User interface (UI) design is the process designers use to build interfaces in software or computerized devices, focusing on looks or style. Designers aim to create interfaces which users find easy to use and pleasurable. UI design refers to graphical user interfaces and other forms—e.g., voice-controlled interfaces.

Designing User Interfaces for Users

User interfaces are the access points where users interact with designs. They come in three formats:

  1. Graphical user interfaces (GUIs)—Users interact with visual representations on digital control panels. A computer’s desktop is a GUI.
  2. Voice-controlled interfaces (VUIs)—Users interact with these through their voices. Most smart assistants—e.g., Siri on iPhone and Alexa on Amazon devices—are VUIs.
  3. Gesture-based interfaces—Users engage with 3D design spaces through bodily motions: e.g., in virtual reality (VR) games.

To design UIs best, you should consider:

  • Users judge designs quickly and care about usability and likeability.
    • They don’t care about your design, but about getting their tasks done easily and with minimum effort.
    • Your design should therefore be “invisible”: Users shouldn’t focus on it but on completing tasks: e.g., ordering pizza on Domino’s Zero Click app.
    • So, understand your users’ contexts and task flows (which you can find from, e.g., customer journey maps), to fine-tune the best, most intuitive UIs that deliver seamless experiences.
  • UIs should also be enjoyable (or at least satisfying and frustration-free).
    • When your design predicts users’ needs, they can enjoy more personalized and immersive experiences. Delight them, and they’ll keep returning.
    • Where appropriate, elements of gamification can make your design more fun.
  • UIs should communicate brand values and reinforce users’ trust.
    • Good design is emotional design. Users associate good feelings with brands that speak to them at all levels and keep the magic of pleasurable, seamless experiences alive.

UI vs. User Experience (UX) Design

Often confused with UX design, UI design is more concerned with the surface and overall feel of a design. UI design is a craft where you the designer build an essential part of the user experience. UX design covers the entire spectrum of the user experience. One analogy is to picture UX design as a car with UI design as the driving console.

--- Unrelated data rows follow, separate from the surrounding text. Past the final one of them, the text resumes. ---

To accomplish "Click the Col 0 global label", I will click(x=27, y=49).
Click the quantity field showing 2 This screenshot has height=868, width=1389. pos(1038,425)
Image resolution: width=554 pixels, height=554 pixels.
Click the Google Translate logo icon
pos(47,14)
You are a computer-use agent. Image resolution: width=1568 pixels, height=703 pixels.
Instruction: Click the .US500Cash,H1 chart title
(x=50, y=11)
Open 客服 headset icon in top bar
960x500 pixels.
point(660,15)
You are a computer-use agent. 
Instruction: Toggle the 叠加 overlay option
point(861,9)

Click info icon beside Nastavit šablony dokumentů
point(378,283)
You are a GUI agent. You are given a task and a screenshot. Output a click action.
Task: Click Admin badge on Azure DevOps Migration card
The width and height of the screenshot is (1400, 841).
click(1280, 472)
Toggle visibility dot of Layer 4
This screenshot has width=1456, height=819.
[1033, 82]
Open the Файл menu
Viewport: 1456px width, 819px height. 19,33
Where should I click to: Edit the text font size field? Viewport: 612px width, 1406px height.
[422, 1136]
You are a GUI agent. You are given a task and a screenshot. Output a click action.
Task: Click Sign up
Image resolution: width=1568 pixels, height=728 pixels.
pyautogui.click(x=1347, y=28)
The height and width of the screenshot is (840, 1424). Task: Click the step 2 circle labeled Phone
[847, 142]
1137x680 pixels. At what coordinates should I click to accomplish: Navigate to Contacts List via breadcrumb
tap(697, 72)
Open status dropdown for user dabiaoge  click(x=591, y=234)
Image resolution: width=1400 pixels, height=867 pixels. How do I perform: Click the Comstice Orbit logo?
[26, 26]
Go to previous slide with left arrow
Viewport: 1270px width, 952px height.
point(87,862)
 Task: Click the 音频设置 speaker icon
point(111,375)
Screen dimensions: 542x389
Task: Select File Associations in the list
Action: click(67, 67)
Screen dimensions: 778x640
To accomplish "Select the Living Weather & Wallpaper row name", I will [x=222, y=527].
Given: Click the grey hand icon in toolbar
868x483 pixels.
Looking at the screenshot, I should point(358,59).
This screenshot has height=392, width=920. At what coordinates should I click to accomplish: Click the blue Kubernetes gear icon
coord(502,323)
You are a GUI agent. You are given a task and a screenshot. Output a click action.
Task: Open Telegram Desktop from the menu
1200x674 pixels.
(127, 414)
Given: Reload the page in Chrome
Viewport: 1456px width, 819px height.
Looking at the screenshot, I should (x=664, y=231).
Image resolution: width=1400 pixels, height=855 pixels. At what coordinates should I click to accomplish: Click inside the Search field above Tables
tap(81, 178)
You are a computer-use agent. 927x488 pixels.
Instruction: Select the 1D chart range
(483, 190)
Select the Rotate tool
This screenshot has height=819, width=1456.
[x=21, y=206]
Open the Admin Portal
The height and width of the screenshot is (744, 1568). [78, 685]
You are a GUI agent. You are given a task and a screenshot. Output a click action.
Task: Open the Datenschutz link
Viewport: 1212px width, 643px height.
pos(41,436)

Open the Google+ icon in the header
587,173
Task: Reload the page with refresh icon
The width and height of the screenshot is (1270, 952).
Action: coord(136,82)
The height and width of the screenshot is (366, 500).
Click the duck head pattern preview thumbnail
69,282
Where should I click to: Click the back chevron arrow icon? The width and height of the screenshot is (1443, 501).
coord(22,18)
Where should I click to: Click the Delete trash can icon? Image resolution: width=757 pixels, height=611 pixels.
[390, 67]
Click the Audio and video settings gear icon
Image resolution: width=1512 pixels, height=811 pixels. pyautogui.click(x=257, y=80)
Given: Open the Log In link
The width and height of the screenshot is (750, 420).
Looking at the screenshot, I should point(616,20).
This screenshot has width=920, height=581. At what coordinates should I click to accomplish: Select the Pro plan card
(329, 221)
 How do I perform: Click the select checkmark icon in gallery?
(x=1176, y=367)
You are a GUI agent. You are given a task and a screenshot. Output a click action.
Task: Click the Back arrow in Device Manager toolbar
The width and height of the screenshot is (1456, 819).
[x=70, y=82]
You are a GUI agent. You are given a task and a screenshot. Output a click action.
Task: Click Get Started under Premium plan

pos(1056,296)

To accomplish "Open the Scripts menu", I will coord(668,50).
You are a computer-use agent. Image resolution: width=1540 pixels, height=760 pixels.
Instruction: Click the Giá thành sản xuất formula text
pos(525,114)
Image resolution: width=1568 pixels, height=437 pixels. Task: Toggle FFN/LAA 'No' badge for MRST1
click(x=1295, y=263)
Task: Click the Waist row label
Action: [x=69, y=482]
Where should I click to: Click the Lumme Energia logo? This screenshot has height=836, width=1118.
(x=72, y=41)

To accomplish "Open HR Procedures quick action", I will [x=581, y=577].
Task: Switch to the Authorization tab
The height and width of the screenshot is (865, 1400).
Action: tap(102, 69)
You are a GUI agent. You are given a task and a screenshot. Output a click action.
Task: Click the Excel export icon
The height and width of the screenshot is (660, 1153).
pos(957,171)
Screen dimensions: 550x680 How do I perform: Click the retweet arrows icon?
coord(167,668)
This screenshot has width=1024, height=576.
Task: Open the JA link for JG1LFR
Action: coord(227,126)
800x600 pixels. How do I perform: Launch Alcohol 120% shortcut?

“Interfaces get in the way. I don’t want to focus my energies on an interface. I want to focus on the job.”
Don Norman
Grand old man of UX design

How to make Great UIs

To deliver impressive GUIs, remember—users are humans, with needs such as comfort and a limit on their mental capacities. You should follow these guidelines:

  1. Make buttons and other common elements perform predictably (including responses such as pinch-to-zoom) so users can unconsciously use them everywhere. Form should follow function.
  2. Maintain high discoverability. Clearly label icons and include well-indicated affordances: e.g., shadows for buttons.
  3. Keep interfaces simple (with only elements that help serve users’ purposes) and create an “invisible” feel.
  4. Respect the user’s eye and attention regarding layout. Focus on hierarchy and readability:
    1. Use proper alignment. Typically choose edge (over center) alignment.
    2. Draw attention to key features using:
      • Color, brightness and contrast. Avoid including colors or buttons excessively.
      • Text via font sizes, bold type/weighting, italics, capitals and distance between letters. Users should pick up meanings just by scanning.
  5. Minimize the number of actions for performing tasks but focus on one chief function per page. Guide users by indicating preferred actions. Ease complex tasks by using progressive disclosure.
  6. Put controls near objects that users want to control. For example, a button to submit a form should be near the form.
  7. Keep users informed regarding system responses/actions with feedback.
  8. Use appropriate UI design patterns to help guide users and reduce burdens (e.g., pre-fill forms). Beware of using dark patterns, which include hard-to-see prefilled opt-in/opt-out checkboxes and sneaking items into users’ carts.
  9. Maintain brand consistency.
  10. Always provide next steps which users can deduce naturally, whatever their context.

Because the best interface is no interface, you should offer users the most direct, accessible, comfortable control (and best experience) where they’ll forget they’re using your design. Therefore, keep asking yourself “Can I make things simpler?”.